Strongmen, including aspirants, “keep a close eye on each other, asking propaganda and fabrication specialists to analyze which topics and media appearances, which techniques of mobilization and repression, which transgressions they can adopt…And most of all, they like to imitate transgressive moments, and what they are called A spiral of extremism in order to attract public attention.
Putin's prospects
Political scientist Fabian Burckhardt describes how Russia's democratic institutions have been replaced by Putin's personal networks. To the extent that he was able to order the attack on Ukraine without any internal resistance, Putin has proven his strength. But the concentration of power that underpins this power goes hand in hand with weak government and an irregular decision-making process. The war did not go as planned and revealed weaknesses in the Russian system.

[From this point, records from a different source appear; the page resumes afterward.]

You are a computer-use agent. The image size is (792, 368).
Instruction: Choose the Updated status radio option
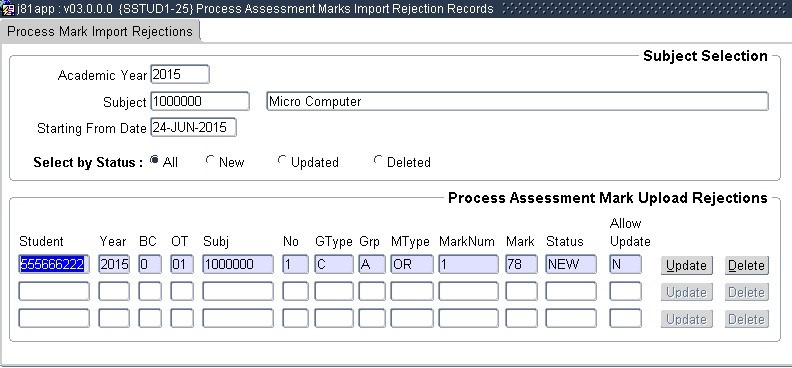(282, 161)
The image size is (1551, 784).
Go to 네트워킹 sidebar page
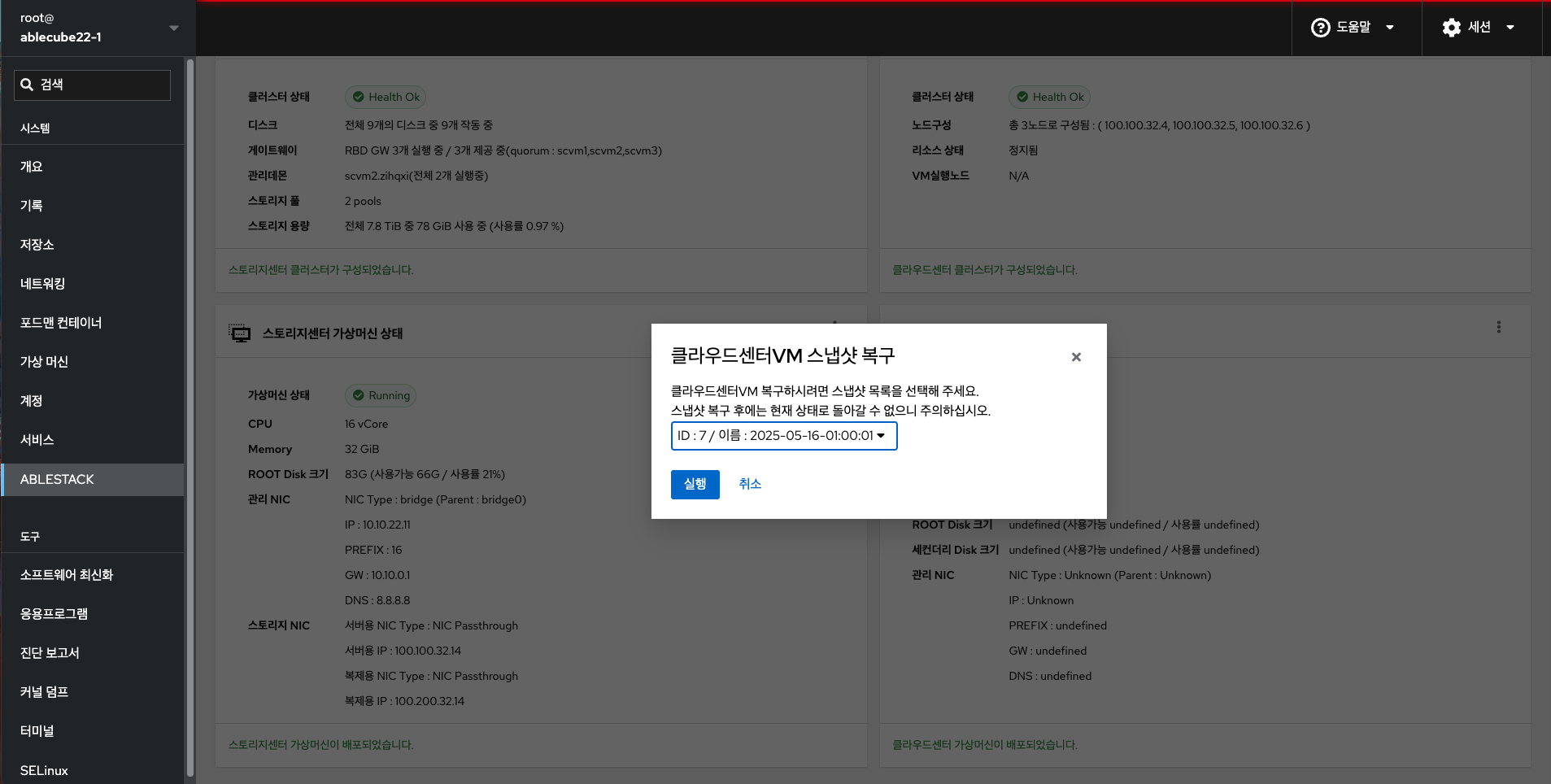click(42, 284)
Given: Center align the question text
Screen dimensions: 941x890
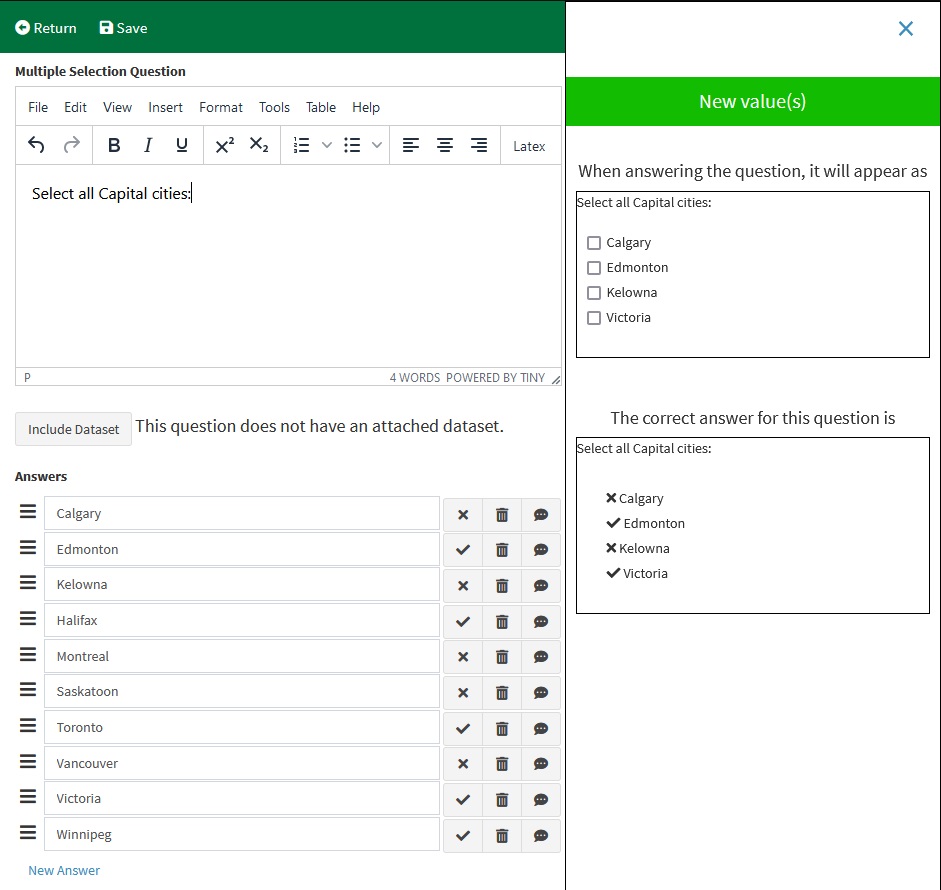Looking at the screenshot, I should pyautogui.click(x=445, y=146).
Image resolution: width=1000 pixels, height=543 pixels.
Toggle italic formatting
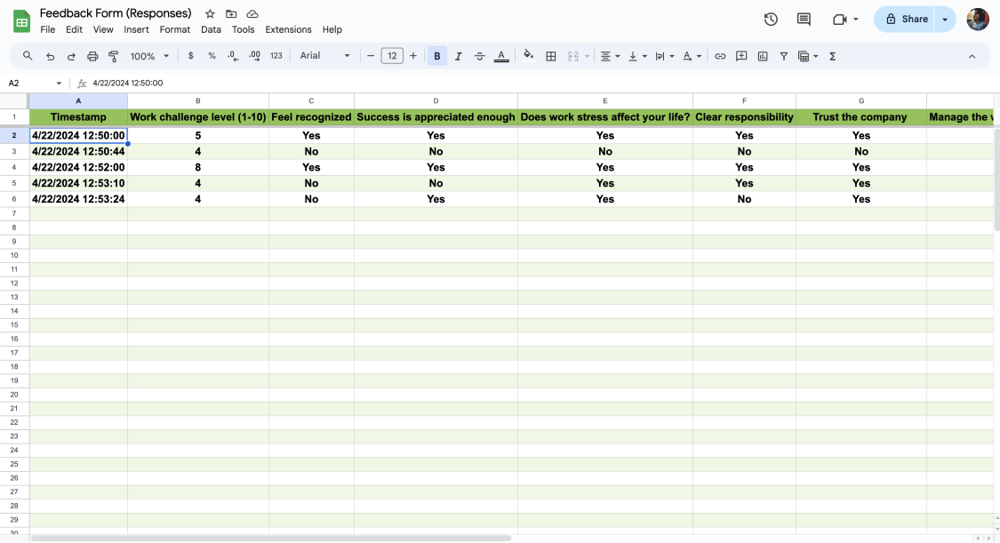pyautogui.click(x=459, y=57)
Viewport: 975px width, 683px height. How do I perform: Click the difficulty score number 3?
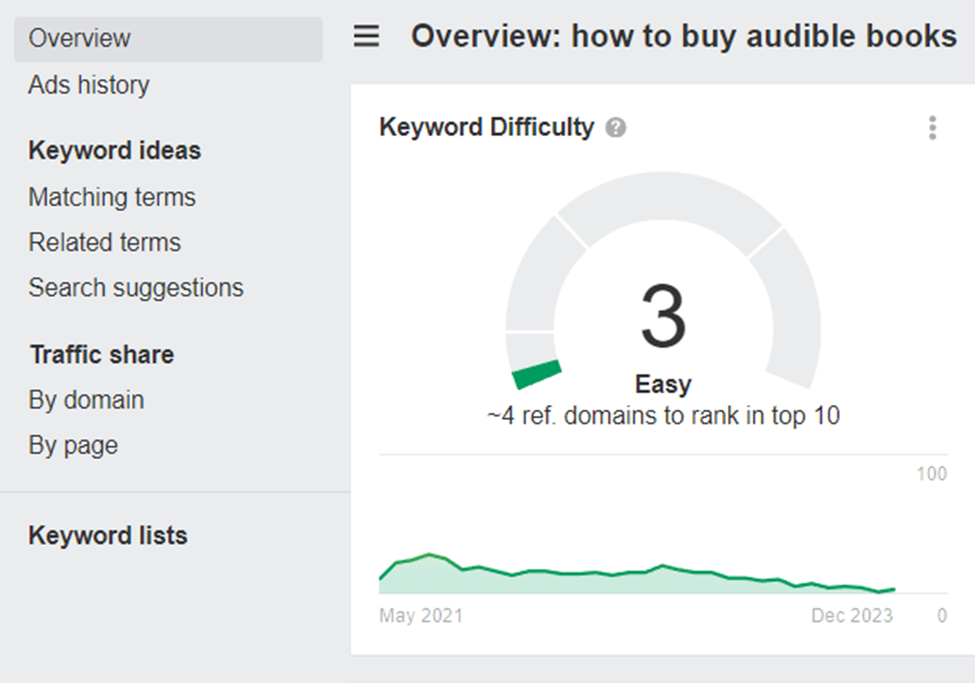[x=663, y=316]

However, there are no signs of Putin's authority being eroded. Even defeat in Ukraine may not necessarily damage him, as is generally assumed. Research based on previous examples shows that autocrats are very likely to remain in power after military defeat. Given the potential for nuclear escalation if the United States or NATO attempts regime change, the chances of Putin remaining in power are high regardless of the outcome of the war, Burkhart says.
Reasons why
Xi Jinping's rule in China is an example of the personalization of the one-party system, writes China scholar Nikola Spakovsky. Xi's self-presentation fits with the image of the nation, which occupies an increasingly important role in the regime's claim to legitimacy. Drawing on Confucian and Social Darwinist traditions, Xi plays the role of a paternalistic leader and representative of the “strong nation.” But despite the Russian leader's many admirers in China, Xi does not embrace Putin's hyper-masculine style, which would undermine his win-win diplomacy around the world.
“In the Ukraine war, Xi has not sided with Putin unconditionally,” Spakovsky writes, “and it can be assumed that unlike Putin, Xi is rationally evaluating his country’s foreign policy options rather than blindly following the influences of the ultranationalist camp.” Conclusions about the geopolitical alliance between the “saboteurs” as well as the personal “friendship” between Xi and Putin are therefore superficial, because they ignore the differences, rivalries and asymmetries between China and Russia as well as between the two strongmen Putin and Xi.
Le Pen accounts
Political sociologist Dorit Geva discusses the issue of the lone woman among powerful men. Marine Le Pen, who conveys a traditional matriarchal but anti-patriarchal image, is mainstreaming far-right politics in France and beyond, Geva writes.
Since her election to the party leadership in 2012, Le Pen has decisively moved her party's official platforms away from reactionary conservatism on gender, sexuality and women's rights. While she is reluctant to describe herself as a feminist, like Italy's far-right Giorgia Meloni, she decisively articulates the image of a strong leader, an unmarried mother with unbridled ambitions for herself and her party, and a political leader who genuinely cares about women's rights. “Freedom” and needs. While post-socialist Central and Eastern European far-right parties espouse paternalistic and homophobic views, Marine Le Pen has made a very simple calculation that in order to come to power in France, it is necessary to reshape the far-right from the men's club. To a party that attracts female voters.